Publicado em quinta-feira, 27 de abril de 2017 às 07:00 Histórico

Lei do cão

Arlindo é homem velho e morador de rua. Razões de sobra ele tem para endurecer e engolir toda a humilhação que este mundo caprichosamente lhe tem reservado, desde que nascera. Talvez por esta razão tenha se acostumado ao desprezo que caleja.

Perambula por aí e já nem repara nas ruas, nas casas e nas pessoas ao redor. De fato não se importa. Tudo o que lhe basta é caminhar e ter a atenção toda ela voltada para os objetos descartados que, de alguma forma, lhe são úteis. Tesouros soltos ou escondidos em sacos de lixo, é o que são. Não povoam em seu mundo os valores, para os quais, grande parte da população dedica a vida. Segue simplesmente sua jornada que não sabe ao certo qual é, sem dar ouvidos a quem quer que, por ventura, lhe dirija a palavra. Gente que não merece a sua atenção. Pessoas que, pela evidente falta de afinidade, passam despercebidas por ele. E justamente por isso, não se deu conta do grupo de rapazes desocupados que, como todo vagabundo de carteirinha, adora se ocupar com assuntos que não lhe diz respeito.
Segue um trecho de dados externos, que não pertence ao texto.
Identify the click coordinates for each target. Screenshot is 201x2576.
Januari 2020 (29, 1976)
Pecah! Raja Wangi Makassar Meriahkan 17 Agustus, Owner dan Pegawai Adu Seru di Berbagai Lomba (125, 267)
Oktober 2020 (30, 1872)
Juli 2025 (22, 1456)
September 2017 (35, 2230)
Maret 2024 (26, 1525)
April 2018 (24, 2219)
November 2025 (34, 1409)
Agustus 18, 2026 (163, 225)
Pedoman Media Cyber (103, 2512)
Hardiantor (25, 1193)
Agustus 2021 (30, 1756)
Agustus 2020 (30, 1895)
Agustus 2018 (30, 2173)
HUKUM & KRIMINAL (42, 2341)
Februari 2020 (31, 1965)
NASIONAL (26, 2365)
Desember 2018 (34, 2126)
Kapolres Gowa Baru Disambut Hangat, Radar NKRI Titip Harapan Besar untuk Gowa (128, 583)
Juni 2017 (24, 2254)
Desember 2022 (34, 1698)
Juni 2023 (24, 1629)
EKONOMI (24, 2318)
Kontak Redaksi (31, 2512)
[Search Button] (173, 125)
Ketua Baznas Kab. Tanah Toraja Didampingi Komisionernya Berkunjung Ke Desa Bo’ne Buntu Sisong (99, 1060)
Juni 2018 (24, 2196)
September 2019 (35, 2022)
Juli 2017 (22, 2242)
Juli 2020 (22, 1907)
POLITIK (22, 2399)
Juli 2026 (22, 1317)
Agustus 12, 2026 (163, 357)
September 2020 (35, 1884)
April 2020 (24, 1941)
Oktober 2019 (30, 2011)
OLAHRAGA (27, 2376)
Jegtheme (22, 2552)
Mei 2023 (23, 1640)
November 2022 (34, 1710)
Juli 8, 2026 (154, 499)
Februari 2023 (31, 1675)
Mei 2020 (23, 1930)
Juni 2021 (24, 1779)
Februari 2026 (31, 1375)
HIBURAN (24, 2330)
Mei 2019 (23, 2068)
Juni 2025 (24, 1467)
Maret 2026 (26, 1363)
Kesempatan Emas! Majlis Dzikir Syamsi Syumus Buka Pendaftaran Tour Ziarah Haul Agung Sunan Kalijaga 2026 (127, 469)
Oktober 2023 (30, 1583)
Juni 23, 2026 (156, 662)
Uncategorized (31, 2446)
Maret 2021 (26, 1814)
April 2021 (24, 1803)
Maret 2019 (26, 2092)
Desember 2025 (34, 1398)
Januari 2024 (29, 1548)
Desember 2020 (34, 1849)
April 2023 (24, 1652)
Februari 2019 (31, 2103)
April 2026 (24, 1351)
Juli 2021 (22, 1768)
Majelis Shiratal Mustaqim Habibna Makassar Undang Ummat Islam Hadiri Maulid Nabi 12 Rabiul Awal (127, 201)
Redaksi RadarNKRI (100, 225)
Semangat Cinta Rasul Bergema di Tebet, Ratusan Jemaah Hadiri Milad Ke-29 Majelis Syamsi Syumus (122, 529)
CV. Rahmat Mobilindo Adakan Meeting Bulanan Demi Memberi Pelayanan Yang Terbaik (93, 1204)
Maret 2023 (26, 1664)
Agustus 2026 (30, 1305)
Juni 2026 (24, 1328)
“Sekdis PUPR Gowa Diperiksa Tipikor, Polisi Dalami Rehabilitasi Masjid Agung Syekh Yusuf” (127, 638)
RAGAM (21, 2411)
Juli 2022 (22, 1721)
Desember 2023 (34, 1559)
E Arlindo, homem rude andando pela noite, era prato cheio para um embate que os tirasse da monotonia, principalmente quando este cismou de estacionar seu surrado carrinho de supermercado, cheio de quinquilharias, junto ao meio fio da praça, com a intenção de vasculhar o lixo que ali se amontoava em sacos. Ansiava encontrar objeto qualquer que pudesse transformar num trocado e com isso tocar em frente o seu instinto de sobrevivência.

Mas ali, naquela hora em que o movimento começava a diminuir, Arlindo era observado. Notou a conversa bruscamente interrompida e sentiu pesar-lhe nos ombros os olhares que lhe causavam certo desconforto. Estranhou o fato de perceber as pessoas, já que não era dado a isso. É possível até que pressentisse o perigo, embora duvidasse que algum bandido se dispusesse a assaltar um mendigo.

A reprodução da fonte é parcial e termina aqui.